Letztes Update am Do, 23.05.2019 08:58

APAOnlineticker / Tiroler Tageszeitung Onlineausgabe


Husky-KTW-Werk im Waldviertel - Schließungspläne weiter aufrecht



Waidhofen a.d. Thaya (APA) - Der Spritzgussformen-Hersteller Husky-KTW hält weiter an den Plänen fest, die Produktion am Standort in Waidhofen an der Thaya bis zum Ende des Jahres einzustellen. Gewerkschaftsangaben, denen zufolge bereits 21 Personen gekündigt wurden, bestätigte eine Unternehmenssprecherin der APA am Donnerstag in einer schriftlichen Stellungnahme.

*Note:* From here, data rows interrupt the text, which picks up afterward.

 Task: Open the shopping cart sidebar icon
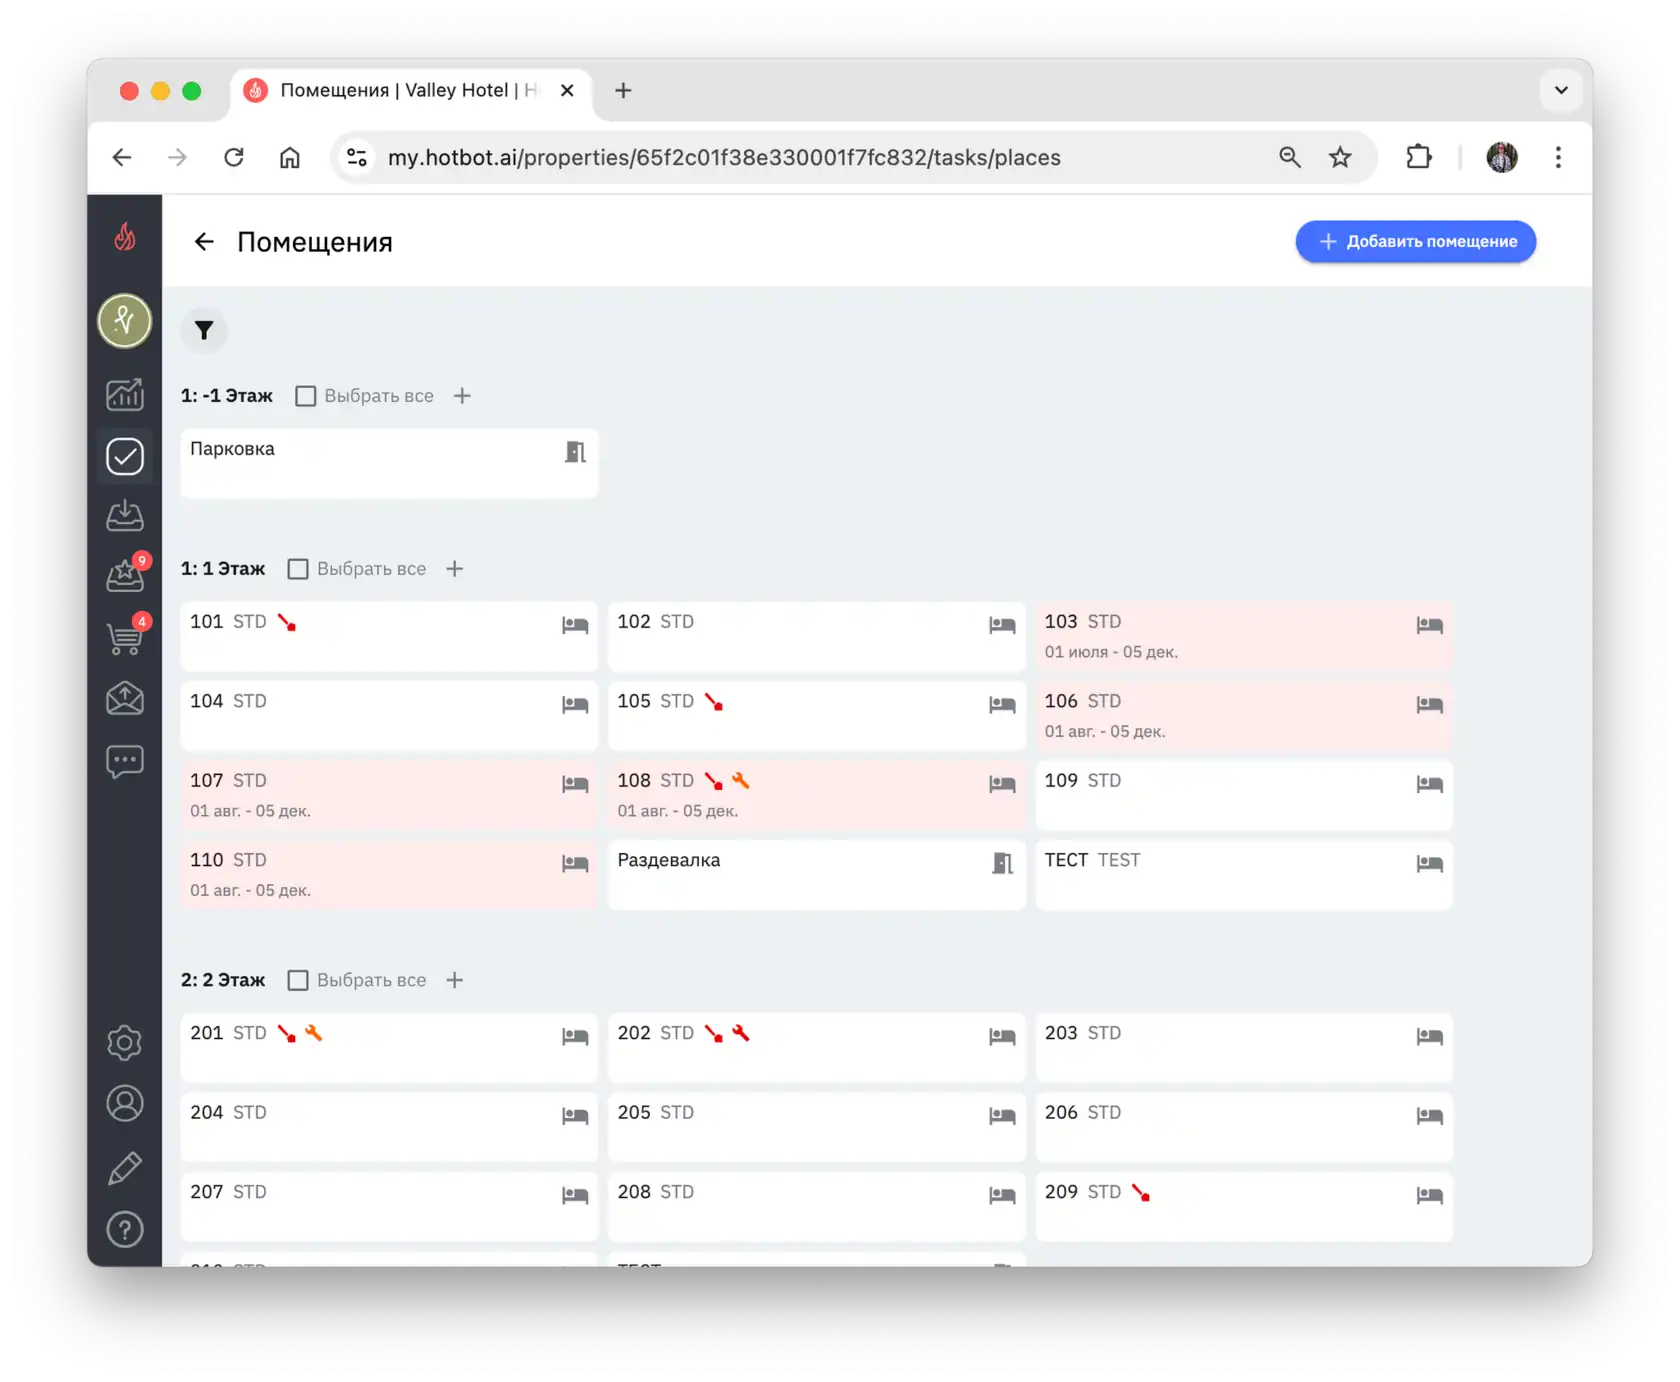(x=125, y=637)
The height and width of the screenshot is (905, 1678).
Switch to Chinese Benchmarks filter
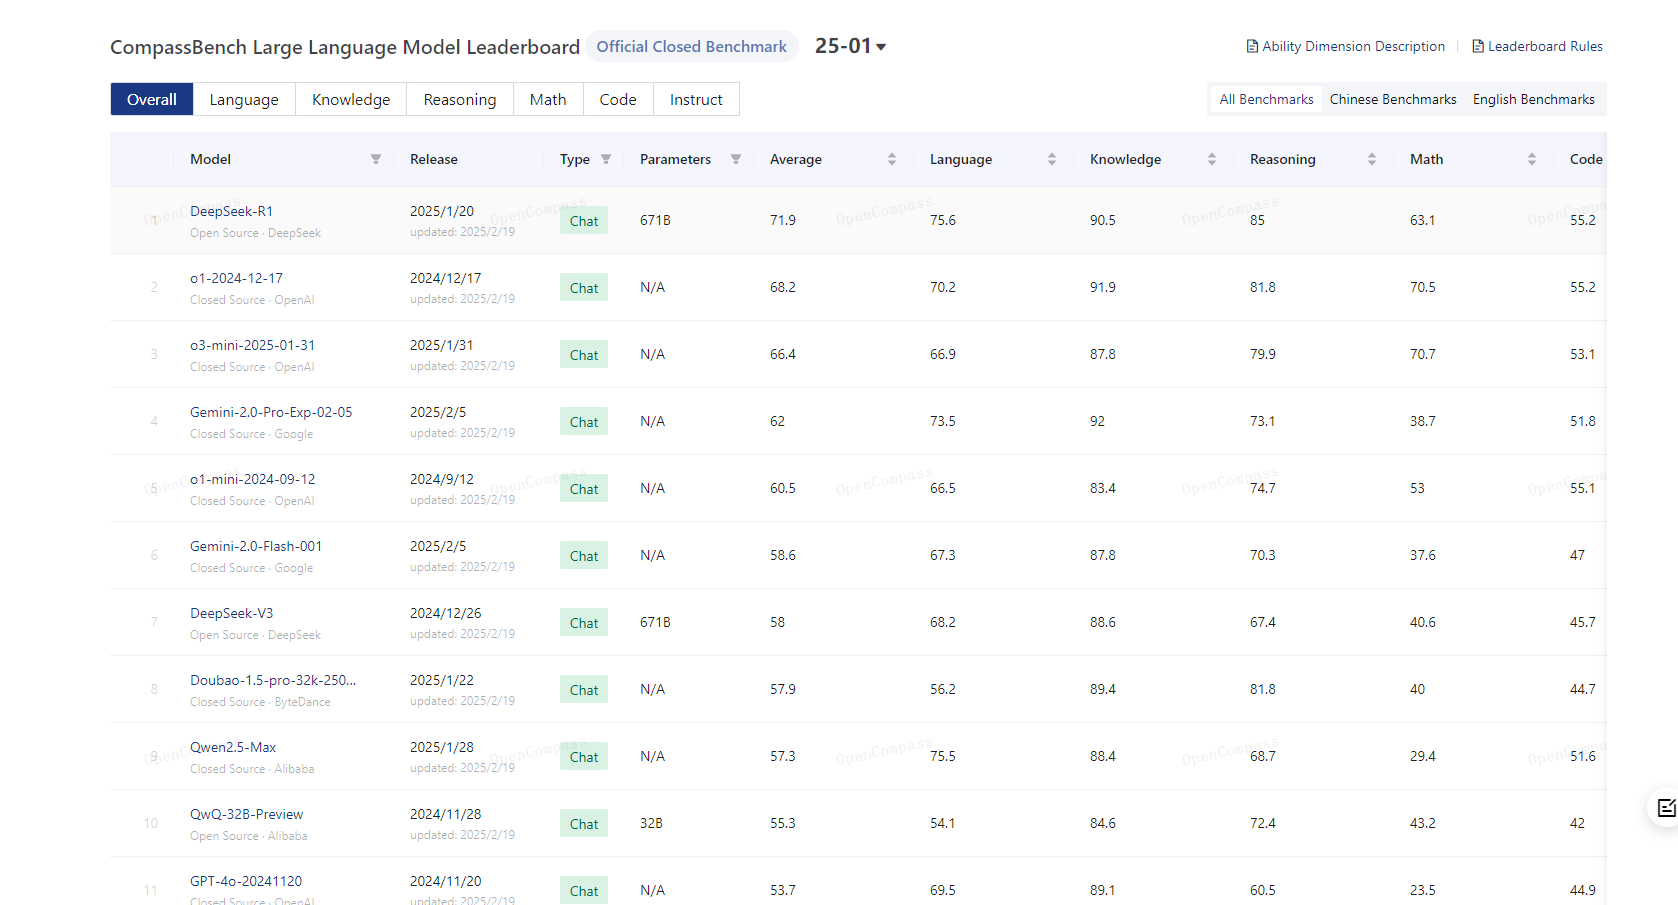[x=1392, y=99]
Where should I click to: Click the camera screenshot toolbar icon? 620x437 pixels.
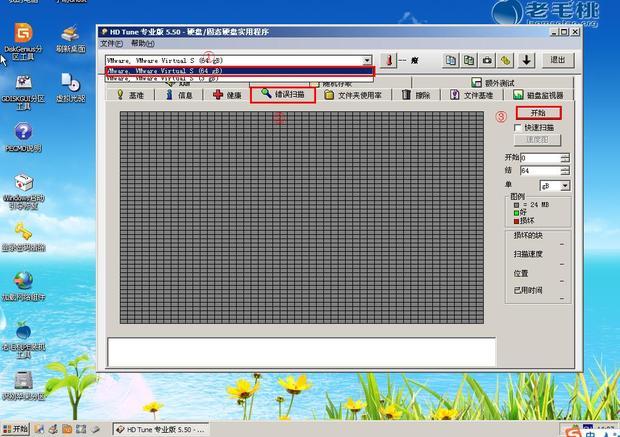487,60
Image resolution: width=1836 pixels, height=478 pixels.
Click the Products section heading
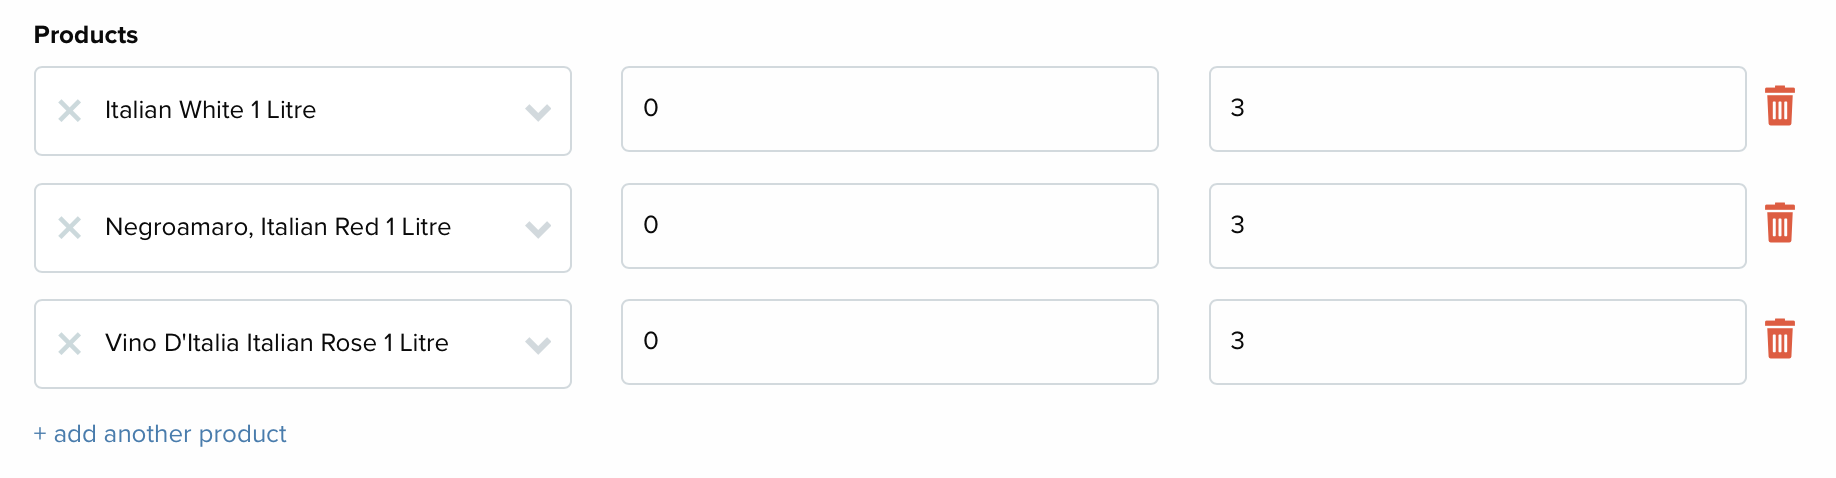(x=86, y=35)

Weiters hätten „mehrere Mitarbeiter das Unternehmen einvernehmlich verlassen, die bereits anderweitige Anstellungen gefunden haben“, wurde betont. Der nunmehrige Fahrplan sowie die Anzahl der noch anstehenden Kündigungen hänge „von verschiedenen Faktoren ab und kann zum heutigen Zeitpunkt noch nicht benannt werden“. Seitens Gewerkschaft und Arbeiterkammer Niederösterreich wurde bisher davon ausgegangen, dass 200 Beschäftigte das Unternehmen im Waldviertel verlassen müssen.

Husky-KTW zufolge werden voraussichtlich „etwa 40 Personen am Standort Waidhofen im kommenden Jahr weiterbeschäftigt“. Auf Gewerkschaftsangaben, wonach am Firmengelände ein Servicecenter entstehen dürfte, legte sich das Unternehmen nicht fest.

Am Mittwoch wurde bekannt, dass sich Betriebsrat und Geschäftsführung auf einen Sozialplan geeinigt haben. Dieser sieht eine finanzielle Abgeltung und die Schaffung einer Arbeitsstiftung vor. Die Schließungspläne hatte Husky den Mitarbeitern im März präsentiert. Am Standort im Waldviertel waren damals laut Betriebsrat 240 Personen beschäftigt. Das Unternehmen räumte ein, dass die Einstellung der Produktion aus strategischen Gründen erfolge und „nicht vordergründig“ mit der wirtschaftlichen Lage zu tun habe.